#### [The data]
========

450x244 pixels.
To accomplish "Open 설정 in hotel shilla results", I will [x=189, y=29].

========

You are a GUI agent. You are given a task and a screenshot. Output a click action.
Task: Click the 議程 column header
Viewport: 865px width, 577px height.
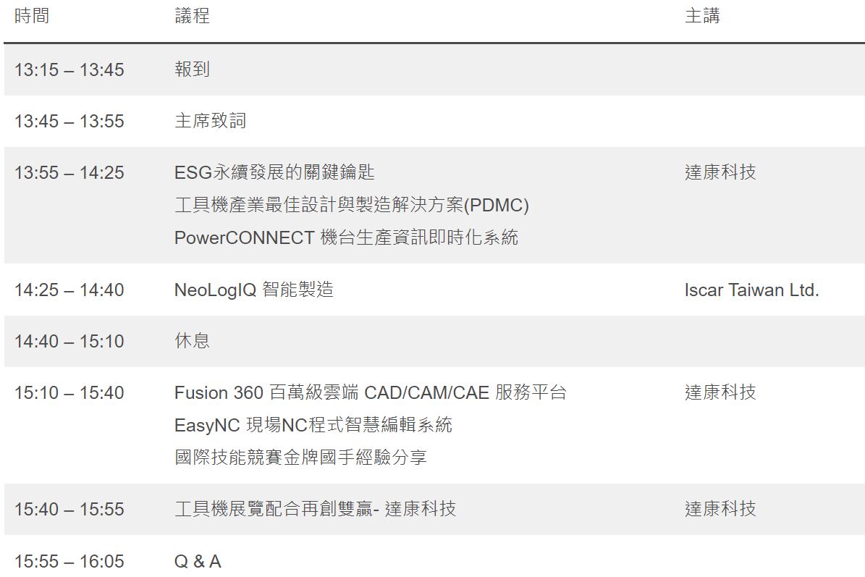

========

Within the data above, the span starting at the line containing "You are a GUI" and ending at the line containing "Viewport: 865px width, 577px height." is to be retyped exactly, with no other lines.

You are a GUI agent. You are given a task and a screenshot. Output a click action.
Task: Click the 議程 column header
Viewport: 865px width, 577px height.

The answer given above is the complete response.